Like most Apple products, the Apple Watch is a marriage of hardware and software. So, regarding improvements to the overall device, there are several things we’d like to see in both arenas that could lead to a better Apple Watch.

Regarding hardware, improvements to battery life and connectivity are certainly at the top of the chart. Being able to use the Apple Watch in more situations and for longer periods  would go a long way to integrating the device more into our daily lives. Improved battery efficiency could also enable long-awaited features, like an always-on display.

A thinner and lighter Watch wouldn’t go amiss, either, and it could even be interesting to see Apple toy with the idea of a round display, a feature  rivals have tried, with mixed results. And, as ever, faster performance would be at the top of the list for many users who still find the Apple Watch sluggish at times.

But there’s far more opportunity for improvement with the watchOS software.

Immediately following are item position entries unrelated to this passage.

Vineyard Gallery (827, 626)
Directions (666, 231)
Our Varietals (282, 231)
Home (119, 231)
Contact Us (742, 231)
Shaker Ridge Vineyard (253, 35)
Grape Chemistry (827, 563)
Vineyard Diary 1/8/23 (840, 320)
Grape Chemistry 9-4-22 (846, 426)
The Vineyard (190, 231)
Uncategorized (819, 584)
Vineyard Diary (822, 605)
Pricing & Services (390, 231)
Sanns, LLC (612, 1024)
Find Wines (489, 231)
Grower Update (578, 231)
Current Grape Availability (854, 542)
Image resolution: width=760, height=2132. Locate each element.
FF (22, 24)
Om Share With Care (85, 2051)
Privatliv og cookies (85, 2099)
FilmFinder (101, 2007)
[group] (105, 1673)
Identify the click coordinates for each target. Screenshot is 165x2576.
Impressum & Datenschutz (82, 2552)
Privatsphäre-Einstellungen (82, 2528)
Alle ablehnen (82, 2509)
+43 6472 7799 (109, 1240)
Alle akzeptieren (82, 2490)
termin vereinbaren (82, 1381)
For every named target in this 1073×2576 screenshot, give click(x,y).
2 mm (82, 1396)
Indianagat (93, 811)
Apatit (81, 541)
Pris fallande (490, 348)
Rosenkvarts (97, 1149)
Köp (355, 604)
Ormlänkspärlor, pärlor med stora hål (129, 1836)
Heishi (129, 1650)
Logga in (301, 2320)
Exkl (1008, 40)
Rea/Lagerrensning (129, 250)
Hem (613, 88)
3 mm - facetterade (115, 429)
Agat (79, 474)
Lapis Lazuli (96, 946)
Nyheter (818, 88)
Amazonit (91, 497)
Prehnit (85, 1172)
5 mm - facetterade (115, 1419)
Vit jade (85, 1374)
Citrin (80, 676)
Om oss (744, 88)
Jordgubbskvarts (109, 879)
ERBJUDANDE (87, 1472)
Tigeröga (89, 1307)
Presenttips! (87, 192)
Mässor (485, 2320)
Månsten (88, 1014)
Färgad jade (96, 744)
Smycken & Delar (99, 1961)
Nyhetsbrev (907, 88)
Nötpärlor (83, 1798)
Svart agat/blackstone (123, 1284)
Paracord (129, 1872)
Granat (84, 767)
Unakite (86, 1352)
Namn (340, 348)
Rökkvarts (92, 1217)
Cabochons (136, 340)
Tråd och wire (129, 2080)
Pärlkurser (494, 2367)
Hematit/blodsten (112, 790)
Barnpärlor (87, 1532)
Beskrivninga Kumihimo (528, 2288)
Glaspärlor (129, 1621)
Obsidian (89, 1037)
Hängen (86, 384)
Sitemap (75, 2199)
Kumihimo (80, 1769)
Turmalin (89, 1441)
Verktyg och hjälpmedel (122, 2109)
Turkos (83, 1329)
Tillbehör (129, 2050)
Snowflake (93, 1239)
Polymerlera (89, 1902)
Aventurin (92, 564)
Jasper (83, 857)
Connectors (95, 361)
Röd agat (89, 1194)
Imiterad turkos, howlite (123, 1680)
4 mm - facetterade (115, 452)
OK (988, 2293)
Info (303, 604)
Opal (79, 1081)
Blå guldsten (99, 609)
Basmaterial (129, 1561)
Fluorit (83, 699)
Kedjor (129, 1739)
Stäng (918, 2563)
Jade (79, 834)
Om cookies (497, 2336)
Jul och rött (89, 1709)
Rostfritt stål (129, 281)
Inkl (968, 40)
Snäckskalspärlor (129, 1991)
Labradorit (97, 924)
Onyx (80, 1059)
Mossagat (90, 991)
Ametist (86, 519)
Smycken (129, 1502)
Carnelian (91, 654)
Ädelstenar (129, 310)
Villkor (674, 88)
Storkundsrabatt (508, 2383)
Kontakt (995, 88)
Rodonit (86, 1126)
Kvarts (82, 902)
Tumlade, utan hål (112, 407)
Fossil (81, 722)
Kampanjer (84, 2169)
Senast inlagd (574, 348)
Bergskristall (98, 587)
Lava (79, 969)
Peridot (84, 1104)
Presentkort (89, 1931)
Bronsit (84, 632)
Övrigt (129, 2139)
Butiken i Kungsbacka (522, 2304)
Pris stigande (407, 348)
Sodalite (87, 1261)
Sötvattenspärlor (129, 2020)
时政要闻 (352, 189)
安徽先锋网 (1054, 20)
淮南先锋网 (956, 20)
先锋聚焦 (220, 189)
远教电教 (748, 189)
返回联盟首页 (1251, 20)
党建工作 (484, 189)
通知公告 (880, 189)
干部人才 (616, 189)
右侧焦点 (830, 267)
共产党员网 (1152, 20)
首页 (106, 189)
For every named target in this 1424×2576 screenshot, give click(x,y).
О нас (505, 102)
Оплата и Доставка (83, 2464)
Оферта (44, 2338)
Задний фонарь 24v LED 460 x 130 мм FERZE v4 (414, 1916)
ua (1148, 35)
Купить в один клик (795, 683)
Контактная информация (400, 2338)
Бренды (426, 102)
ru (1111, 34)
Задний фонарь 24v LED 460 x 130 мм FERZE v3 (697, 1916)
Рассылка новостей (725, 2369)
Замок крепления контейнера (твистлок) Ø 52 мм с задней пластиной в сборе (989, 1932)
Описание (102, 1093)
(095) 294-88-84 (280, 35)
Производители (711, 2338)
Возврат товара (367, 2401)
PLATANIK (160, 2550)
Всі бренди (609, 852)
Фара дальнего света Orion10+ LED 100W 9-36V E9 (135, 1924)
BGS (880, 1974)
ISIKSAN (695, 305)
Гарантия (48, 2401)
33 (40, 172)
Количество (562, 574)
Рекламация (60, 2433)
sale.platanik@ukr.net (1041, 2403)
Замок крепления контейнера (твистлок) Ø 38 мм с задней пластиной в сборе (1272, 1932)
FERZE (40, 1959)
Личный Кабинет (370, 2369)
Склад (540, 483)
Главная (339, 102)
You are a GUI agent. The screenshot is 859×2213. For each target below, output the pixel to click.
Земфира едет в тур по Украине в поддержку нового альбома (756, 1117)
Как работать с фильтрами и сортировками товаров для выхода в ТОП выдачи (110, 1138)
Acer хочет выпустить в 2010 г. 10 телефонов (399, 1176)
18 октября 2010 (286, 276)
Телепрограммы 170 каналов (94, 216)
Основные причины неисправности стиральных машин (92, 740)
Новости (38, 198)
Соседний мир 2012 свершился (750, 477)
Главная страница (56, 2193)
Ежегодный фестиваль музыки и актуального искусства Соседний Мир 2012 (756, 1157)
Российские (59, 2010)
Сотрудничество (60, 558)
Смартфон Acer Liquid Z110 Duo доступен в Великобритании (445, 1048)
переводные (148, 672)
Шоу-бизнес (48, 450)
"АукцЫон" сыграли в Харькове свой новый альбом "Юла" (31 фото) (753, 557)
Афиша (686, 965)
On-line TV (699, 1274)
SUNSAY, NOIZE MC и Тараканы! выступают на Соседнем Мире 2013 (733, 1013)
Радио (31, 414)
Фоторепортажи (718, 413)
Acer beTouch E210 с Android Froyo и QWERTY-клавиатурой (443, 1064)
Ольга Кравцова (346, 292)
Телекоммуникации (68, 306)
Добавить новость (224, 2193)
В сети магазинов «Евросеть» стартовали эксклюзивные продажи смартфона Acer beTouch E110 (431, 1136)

Some elements of the original Apple Watch design have not aged well — the honeycomb home screen, for example — and could use revisiting in a future watchOS update. Likewise, opening up watch faces to third-party developers could give users even more personalization and customization options than what Apple provides. Native apps for Notes and the recently rebranded Apple Podcasts would be welcome additions, too; though, let’s not go crazy: no need for iBooks on the Watch — not yet, anyway.